> What you will do
Copy out the entries below exactly as they stand, but only from the line containing "Accueil (406, 232)" through the line containing "1-800-820-4722 (80, 2371)".

___ Data supplied

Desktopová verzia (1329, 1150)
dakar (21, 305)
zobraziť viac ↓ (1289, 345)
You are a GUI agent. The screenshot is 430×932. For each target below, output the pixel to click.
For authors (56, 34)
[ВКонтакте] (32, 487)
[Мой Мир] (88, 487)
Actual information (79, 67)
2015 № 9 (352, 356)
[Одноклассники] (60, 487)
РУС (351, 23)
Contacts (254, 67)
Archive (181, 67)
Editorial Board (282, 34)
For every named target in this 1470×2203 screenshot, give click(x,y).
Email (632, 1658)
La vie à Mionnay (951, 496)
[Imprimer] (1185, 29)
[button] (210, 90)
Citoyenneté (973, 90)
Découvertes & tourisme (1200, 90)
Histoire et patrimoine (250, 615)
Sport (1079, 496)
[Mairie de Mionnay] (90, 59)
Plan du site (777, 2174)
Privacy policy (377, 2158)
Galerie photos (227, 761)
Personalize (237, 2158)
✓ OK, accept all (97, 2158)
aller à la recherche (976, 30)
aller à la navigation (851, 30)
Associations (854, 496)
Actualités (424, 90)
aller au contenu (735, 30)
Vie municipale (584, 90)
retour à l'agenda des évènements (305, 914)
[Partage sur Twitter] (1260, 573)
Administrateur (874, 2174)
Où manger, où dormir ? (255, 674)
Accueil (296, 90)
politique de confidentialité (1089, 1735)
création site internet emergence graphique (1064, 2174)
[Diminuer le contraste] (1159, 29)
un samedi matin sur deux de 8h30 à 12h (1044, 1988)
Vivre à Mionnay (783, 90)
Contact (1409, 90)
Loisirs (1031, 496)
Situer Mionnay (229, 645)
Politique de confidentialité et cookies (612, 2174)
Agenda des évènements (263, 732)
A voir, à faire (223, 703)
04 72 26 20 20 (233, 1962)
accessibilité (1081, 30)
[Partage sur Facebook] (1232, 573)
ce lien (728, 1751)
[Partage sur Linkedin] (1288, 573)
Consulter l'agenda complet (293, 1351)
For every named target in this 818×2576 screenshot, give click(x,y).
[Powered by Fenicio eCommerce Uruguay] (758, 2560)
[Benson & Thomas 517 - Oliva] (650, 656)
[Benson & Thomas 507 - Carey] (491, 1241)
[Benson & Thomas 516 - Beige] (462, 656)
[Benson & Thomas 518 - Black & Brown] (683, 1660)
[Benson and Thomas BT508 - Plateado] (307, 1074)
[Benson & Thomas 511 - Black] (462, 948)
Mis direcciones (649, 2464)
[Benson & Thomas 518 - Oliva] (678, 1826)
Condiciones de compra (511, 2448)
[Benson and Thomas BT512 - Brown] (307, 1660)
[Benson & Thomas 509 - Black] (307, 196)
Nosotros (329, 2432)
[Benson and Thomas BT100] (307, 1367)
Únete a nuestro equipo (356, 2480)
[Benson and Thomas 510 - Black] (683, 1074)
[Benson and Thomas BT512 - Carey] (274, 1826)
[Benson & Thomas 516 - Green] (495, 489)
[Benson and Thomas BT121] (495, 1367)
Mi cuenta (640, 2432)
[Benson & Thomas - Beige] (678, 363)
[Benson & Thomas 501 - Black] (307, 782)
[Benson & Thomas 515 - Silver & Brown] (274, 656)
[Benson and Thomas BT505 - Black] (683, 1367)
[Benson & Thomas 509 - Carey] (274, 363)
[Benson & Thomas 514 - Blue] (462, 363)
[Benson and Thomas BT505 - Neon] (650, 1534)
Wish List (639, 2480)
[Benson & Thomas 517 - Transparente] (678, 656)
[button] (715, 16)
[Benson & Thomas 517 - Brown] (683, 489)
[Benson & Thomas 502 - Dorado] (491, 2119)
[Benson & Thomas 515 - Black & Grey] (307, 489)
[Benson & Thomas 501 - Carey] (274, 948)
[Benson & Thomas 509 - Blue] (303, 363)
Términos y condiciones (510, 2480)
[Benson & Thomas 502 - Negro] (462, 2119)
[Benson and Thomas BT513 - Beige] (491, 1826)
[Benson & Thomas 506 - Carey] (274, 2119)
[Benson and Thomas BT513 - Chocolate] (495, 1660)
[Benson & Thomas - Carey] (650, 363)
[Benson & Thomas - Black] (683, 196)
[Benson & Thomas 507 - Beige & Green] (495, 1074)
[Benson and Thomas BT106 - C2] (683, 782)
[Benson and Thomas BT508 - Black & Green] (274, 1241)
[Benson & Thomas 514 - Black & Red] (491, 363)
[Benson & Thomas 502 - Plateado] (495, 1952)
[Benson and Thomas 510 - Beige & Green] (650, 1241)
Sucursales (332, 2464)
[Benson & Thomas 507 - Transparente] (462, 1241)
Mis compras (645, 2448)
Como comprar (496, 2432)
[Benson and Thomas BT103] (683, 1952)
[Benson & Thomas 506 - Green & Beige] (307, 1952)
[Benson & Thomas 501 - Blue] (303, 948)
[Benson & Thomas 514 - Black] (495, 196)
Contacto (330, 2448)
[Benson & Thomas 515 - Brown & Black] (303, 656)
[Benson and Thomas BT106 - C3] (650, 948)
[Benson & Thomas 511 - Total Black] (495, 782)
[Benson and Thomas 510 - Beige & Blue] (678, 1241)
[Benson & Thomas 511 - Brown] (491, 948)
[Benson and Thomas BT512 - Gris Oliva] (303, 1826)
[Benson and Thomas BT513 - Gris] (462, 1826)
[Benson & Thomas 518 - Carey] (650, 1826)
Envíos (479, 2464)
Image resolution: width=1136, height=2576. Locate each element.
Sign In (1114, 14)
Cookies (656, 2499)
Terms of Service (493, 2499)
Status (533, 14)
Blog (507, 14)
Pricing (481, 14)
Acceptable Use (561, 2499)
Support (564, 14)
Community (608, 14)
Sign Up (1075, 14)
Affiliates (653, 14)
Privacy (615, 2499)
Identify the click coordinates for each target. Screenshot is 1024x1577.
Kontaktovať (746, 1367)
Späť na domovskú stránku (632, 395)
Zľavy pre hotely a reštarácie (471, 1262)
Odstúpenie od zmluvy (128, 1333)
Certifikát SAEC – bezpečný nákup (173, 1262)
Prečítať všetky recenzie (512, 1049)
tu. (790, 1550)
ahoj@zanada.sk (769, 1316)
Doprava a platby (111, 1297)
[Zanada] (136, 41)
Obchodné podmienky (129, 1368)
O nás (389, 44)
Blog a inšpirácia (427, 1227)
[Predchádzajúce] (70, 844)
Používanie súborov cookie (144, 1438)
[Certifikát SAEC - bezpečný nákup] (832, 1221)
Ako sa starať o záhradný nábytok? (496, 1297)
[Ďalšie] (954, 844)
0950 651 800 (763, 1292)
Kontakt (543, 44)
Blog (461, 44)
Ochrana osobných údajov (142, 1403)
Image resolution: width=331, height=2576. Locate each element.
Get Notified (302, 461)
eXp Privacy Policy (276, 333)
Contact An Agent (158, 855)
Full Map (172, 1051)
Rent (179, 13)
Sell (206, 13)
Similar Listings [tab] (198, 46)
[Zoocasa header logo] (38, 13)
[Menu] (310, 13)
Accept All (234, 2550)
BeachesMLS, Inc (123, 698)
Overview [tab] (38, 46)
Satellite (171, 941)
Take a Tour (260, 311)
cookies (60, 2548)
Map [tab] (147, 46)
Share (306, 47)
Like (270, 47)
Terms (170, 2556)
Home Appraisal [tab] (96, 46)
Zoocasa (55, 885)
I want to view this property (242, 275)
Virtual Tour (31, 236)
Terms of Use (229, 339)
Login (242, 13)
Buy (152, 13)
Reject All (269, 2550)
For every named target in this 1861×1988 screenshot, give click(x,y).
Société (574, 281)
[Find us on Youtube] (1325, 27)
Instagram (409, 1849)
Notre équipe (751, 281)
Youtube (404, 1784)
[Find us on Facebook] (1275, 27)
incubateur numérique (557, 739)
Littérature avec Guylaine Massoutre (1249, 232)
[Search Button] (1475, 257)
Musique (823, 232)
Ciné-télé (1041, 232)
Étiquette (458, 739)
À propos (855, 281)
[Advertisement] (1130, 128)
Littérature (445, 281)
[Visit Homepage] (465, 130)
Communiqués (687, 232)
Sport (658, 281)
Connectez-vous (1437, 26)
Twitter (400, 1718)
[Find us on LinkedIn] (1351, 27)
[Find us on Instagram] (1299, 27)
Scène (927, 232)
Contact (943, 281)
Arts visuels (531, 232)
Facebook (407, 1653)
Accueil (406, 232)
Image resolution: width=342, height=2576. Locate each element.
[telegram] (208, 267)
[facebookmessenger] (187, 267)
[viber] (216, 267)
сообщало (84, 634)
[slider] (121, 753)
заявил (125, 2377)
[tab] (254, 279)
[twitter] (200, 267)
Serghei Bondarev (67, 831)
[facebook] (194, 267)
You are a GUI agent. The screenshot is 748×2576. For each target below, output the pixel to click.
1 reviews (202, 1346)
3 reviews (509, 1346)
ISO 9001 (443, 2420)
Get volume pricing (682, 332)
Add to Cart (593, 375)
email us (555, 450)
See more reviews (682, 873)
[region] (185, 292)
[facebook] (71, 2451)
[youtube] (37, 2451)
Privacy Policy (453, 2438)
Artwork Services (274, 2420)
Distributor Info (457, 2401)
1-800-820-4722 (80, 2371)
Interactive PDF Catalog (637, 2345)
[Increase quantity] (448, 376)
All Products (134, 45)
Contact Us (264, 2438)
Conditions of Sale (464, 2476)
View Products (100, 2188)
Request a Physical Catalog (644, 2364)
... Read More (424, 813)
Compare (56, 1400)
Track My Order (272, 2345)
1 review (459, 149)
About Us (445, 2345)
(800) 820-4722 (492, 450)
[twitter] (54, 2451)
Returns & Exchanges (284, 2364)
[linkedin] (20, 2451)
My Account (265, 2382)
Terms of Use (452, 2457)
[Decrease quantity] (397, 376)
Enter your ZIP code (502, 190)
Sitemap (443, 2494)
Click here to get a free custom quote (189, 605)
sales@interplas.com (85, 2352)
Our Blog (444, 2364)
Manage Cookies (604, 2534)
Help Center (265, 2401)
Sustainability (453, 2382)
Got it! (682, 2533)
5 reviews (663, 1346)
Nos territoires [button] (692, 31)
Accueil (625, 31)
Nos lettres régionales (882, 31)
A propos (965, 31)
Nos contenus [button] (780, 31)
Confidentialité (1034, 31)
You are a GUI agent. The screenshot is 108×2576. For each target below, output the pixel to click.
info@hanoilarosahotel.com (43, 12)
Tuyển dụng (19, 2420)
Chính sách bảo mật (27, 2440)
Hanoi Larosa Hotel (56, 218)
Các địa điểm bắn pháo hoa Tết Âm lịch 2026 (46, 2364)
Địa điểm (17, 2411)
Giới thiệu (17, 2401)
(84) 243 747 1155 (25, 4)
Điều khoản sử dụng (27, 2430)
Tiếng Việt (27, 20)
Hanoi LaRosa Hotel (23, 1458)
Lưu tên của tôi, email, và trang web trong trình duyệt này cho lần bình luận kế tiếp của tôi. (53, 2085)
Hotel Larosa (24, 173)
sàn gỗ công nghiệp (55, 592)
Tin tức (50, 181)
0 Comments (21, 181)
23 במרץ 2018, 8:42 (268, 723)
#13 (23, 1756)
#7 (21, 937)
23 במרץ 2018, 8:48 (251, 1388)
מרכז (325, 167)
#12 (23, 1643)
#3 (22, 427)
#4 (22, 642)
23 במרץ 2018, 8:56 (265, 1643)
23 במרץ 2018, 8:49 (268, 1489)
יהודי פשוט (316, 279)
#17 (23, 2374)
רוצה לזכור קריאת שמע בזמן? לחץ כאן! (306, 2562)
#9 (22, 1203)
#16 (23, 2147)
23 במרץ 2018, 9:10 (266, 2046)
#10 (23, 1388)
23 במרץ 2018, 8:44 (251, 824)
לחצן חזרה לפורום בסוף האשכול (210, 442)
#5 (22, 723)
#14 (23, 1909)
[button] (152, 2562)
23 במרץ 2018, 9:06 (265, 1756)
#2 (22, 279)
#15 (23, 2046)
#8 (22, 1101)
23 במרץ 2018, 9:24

______

> Reply to the task
Accueil (406, 232)
Image resolution: width=342, height=2576. Locate each element.
[telegram] (208, 267)
[facebookmessenger] (187, 267)
[viber] (216, 267)
сообщало (84, 634)
[slider] (121, 753)
заявил (125, 2377)
[tab] (254, 279)
[twitter] (200, 267)
Serghei Bondarev (67, 831)
[facebook] (194, 267)
You are a GUI agent. The screenshot is 748×2576. For each target below, output the pixel to click.
1 reviews (202, 1346)
3 reviews (509, 1346)
ISO 9001 (443, 2420)
Get volume pricing (682, 332)
Add to Cart (593, 375)
email us (555, 450)
See more reviews (682, 873)
[region] (185, 292)
[facebook] (71, 2451)
[youtube] (37, 2451)
Privacy Policy (453, 2438)
Artwork Services (274, 2420)
Distributor Info (457, 2401)
1-800-820-4722 (80, 2371)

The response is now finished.